-- start of EXCERPTED DATA --
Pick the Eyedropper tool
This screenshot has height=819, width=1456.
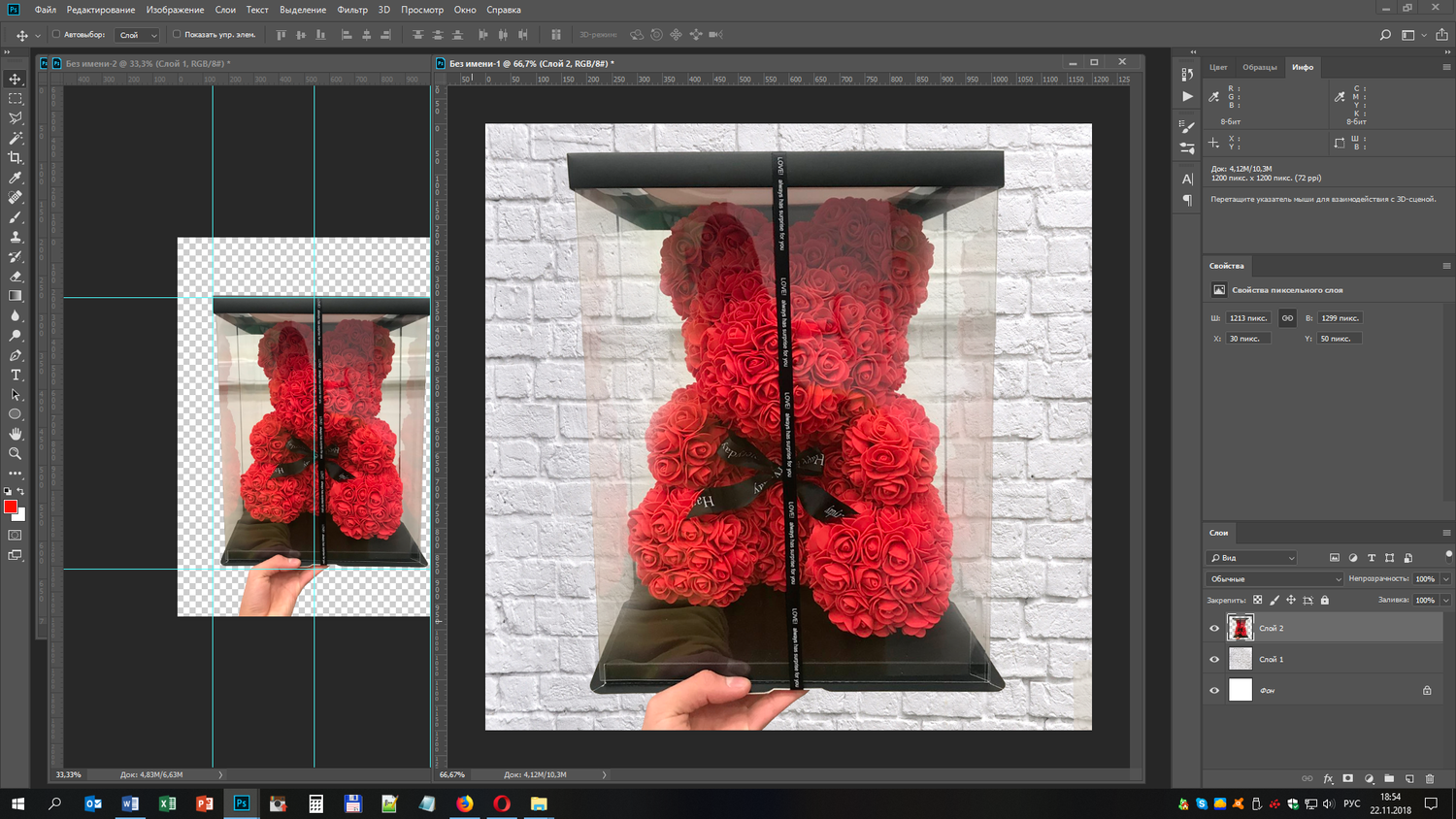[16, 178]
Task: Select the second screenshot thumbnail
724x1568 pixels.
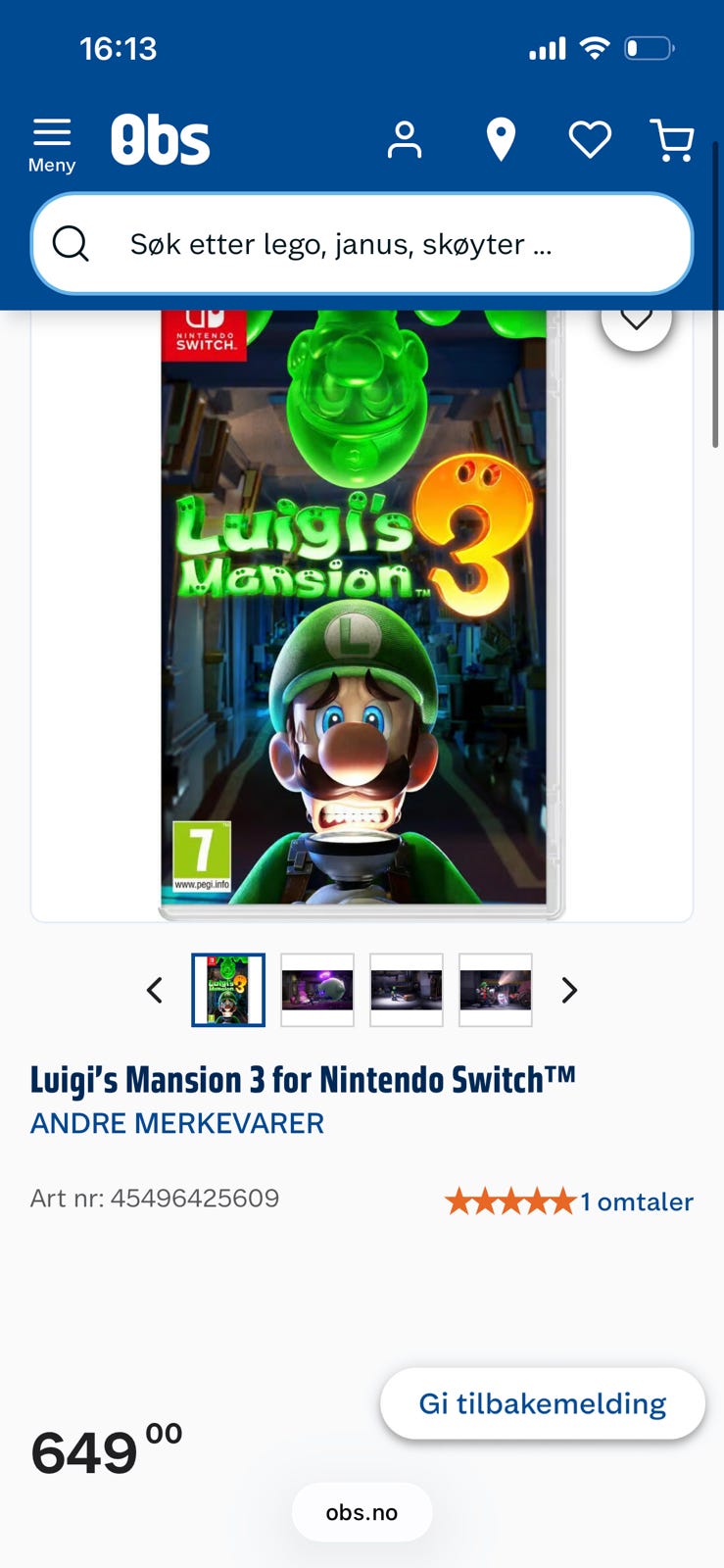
-- end of EXCERPTED DATA --
WORK REQUIRED:
Turn the material above into a numbered list of its lines, skipping any blank lines and leaving out the pictures.

REPLY TO THE EXERCISE:
1. Pick the Eyedropper tool
2. This screenshot has height=819, width=1456.
3. [16, 178]
4. Task: Select the second screenshot thumbnail
5. 724x1568 pixels.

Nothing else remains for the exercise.